Italians are obsessed with food. Food to Italians is what weather is to the Brits – it consumes conversations and warrants unnecessarily detailed descriptions. Though, this can actually be a good thing when it comes to food, as it means the vast majority of people truly appreciate it. They have sophisticated palates and understand nuanced flavours. Everyone is brought up eating home-cooked meals prepared from scratch and usually with only a few ingredients. Few but good, usually fresh, somewhat local produce. Italian cuisine is only as good as its ingredients because every dish really lets them shine. Italians are proud of their food and they want you to love it too, which I think is arguably one of the best things about Italians’ relationship with food. You enjoy eating because they enjoy making it for you. They want you to tell them that yes, that melanzane alla parmigiana was fantastic: What did I love about it? The sugo. Oh, the sugo, that is my speciality! The tomatoes are grown in my cousin’s brother-in-law’s garden, they are the best. Wow, well tell him his tomatoes are divine. Thank you, I shall! You must try the pasta alla norma next time. OK! You MUST! (laughs nervously). I will. (Smiles, knowingly). It is passion and admiration, sprinkled with a bit of smugness and show-and-tell. People have their local vendors, and restaurants will have their local suppliers, and everyone thinks their products are the best. Food is an event: there is no scoffing a sandwich at your computer in your office cubicle. Lunch breaks are ritual and most have a semblance to a proper sit-down meal. Every day our lab group in Bologna would take a generous hour, go to the canteen and have a two, sometimes three, course meal together. People would purposely not start a task so they could join for lunch, or they would interrupt whatever they were doing to make it along. Food trumped all. Taking your time with food and its preparation is paramount – something that in the productivity age in the UK we forget sometimes. Italians will even factor in a light stroll after dinner, to help “digest”. In fact, Italy is the founder of the so-called “slow food” revolution, which began in 1986 after demonstrations in Rome against the opening of a McDonald’s. The movement strives to defend local recipes and a tranquil pace of life.

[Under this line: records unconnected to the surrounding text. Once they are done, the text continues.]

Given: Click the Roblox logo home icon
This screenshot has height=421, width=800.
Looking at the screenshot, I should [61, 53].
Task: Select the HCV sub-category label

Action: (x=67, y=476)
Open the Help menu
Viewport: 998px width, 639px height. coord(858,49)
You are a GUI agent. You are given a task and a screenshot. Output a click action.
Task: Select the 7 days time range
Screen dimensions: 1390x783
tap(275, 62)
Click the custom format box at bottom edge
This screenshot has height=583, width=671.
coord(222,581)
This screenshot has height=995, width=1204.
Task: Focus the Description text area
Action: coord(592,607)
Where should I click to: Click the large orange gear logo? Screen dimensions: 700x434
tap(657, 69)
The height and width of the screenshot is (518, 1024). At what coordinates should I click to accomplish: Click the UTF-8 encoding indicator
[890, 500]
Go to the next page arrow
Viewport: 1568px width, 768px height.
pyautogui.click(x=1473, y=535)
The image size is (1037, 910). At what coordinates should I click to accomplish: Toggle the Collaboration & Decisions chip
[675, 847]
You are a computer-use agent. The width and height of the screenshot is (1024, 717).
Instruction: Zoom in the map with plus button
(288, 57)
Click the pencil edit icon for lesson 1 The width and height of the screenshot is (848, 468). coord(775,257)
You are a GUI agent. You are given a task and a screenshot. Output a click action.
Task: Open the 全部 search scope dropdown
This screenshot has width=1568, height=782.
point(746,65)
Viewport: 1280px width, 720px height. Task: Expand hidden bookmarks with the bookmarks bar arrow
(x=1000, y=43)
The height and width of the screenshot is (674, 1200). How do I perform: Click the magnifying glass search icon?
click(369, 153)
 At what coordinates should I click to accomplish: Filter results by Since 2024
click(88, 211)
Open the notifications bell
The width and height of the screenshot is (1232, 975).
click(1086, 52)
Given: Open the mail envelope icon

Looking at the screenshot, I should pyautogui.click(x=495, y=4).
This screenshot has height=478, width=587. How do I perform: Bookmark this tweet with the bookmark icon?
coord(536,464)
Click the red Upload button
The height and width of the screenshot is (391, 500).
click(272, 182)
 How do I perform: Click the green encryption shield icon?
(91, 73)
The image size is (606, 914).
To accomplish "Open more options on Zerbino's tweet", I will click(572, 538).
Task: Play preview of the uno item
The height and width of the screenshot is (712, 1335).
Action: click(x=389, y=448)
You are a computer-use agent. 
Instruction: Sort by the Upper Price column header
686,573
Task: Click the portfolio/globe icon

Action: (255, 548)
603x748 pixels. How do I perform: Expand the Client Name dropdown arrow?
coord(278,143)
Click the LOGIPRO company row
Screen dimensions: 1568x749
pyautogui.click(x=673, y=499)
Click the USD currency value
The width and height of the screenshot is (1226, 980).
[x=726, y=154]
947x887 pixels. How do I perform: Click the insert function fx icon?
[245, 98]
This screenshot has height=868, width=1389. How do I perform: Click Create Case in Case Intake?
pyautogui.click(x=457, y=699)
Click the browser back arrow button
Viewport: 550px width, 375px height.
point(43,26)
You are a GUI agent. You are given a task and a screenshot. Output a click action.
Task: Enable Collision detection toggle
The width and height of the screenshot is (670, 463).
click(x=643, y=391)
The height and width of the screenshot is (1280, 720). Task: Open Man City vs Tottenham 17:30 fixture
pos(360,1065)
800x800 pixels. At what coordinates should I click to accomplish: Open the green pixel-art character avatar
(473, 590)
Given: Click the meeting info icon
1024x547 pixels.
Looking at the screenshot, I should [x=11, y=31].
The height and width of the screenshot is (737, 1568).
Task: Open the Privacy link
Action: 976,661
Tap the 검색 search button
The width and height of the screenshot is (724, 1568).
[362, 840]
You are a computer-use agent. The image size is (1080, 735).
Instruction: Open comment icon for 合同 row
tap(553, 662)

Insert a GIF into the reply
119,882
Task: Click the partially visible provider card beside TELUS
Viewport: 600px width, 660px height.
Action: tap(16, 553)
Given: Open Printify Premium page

A stereotype that Italian food abroad doesn’t carry as much as it should is purity. Italians are purists when it comes to food. Everything has its rules and mio dio (my god) if you dare break them. Cheese doesn’t go on seafood linguine, cappuccinos are not drunk after 11am and cream does not go in a carbonara – at all. It can so far as to become a matter of pride. One chef, at a restaurant my family and I were eating at, unceremoniously sent away two Swedish ladies for asking for some lemon to put over their fritti misto – how dare they cover up the delicate taste of his fried seafood with lemon? Now, I’ll admit it, I quite like some lemon on my fritto misto and a dash of cream when I make carbonara – sue me. As great as it is that traditional recipes are upheld with such rigor and that everyone thinks their nonna makes the best tiramisù, there can be a rigidness that can sometimes be exhausting, but Italians just can’t help themselves. Only last week my dad told the poor girl working at Eusebi Deli that serving an arancino cold was, and I quote, “a cardinal sin” (and whilst I do agree, there is such a thing as reading the room…).

Stereotypes will always be just that: a stereotype. A somewhat exaggerated, over-simplified version of the truth. As much as they are fun and sometimes useful, they can mask the complexity and intricacies of the matter at hand. “Italian food” is a simplification, it doesn’t really exist. In Italy food is different, it is joy, it is life – she says in a non-exaggerated, not over-simplified way, with a loud voice and arms waving incessantly.